Your instructions — Repeat the listing verbatim. Drop any pictures.

* * * * * * * * *

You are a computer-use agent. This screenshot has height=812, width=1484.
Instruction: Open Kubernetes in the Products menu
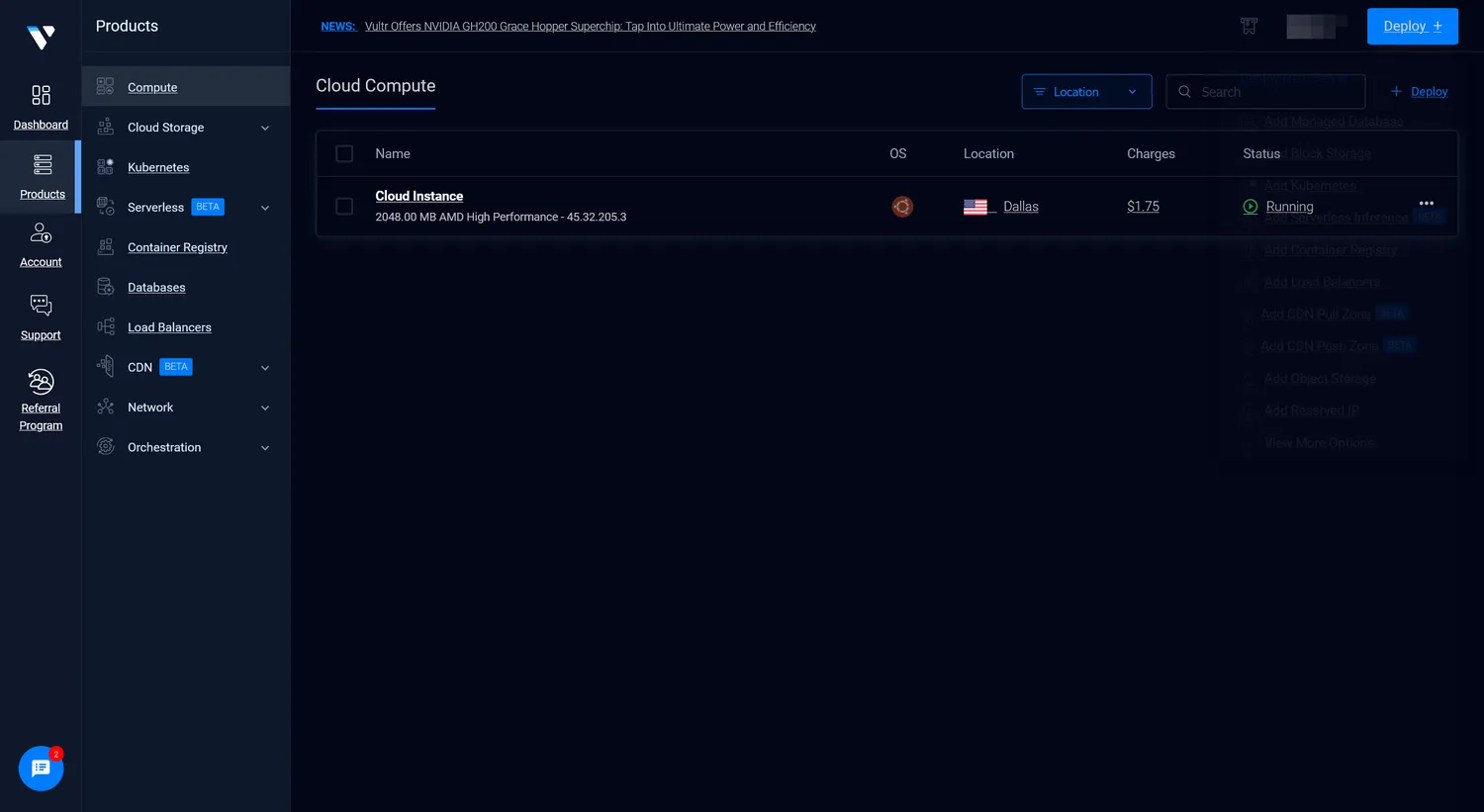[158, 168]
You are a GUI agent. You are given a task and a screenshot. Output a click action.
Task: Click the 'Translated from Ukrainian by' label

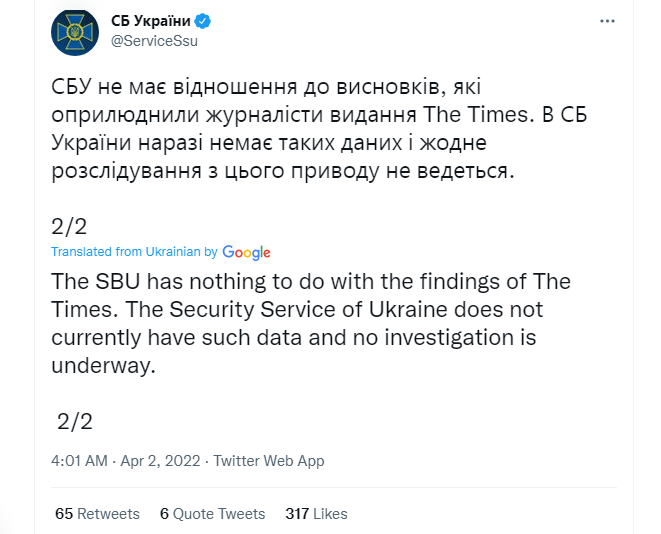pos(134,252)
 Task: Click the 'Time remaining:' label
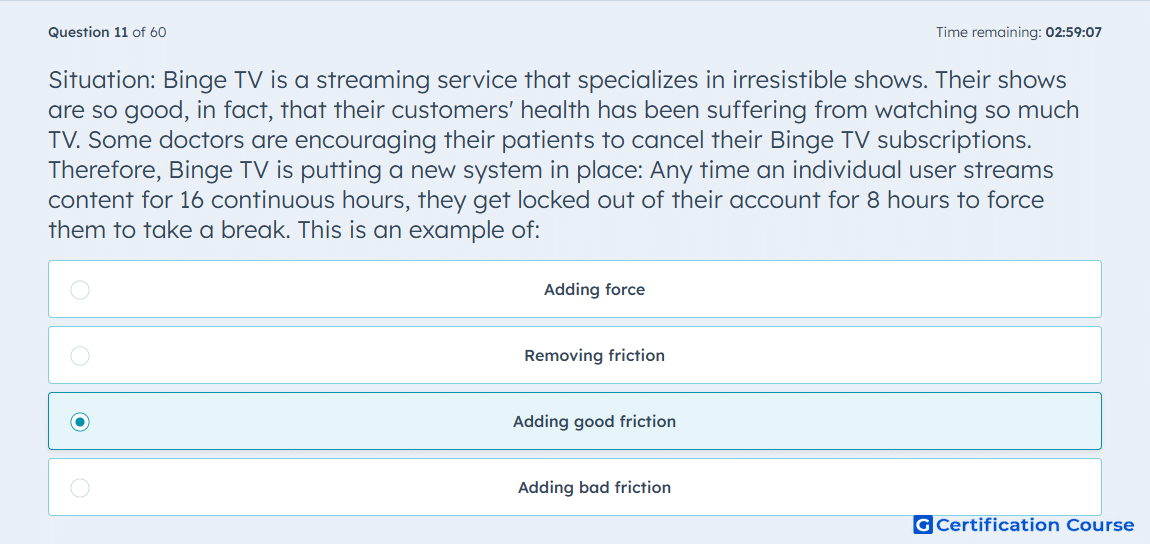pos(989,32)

* * * * * * * * *

Problem solution —
You are a computer-use agent. This screenshot has height=812, width=1484.
Instruction: Open Kubernetes in the Products menu
[158, 168]
You are a GUI agent. You are given a task and a screenshot. Output a click action.
Task: Click the 'Translated from Ukrainian by' label

pos(134,252)
 Task: Click the 'Time remaining:' label
pos(989,32)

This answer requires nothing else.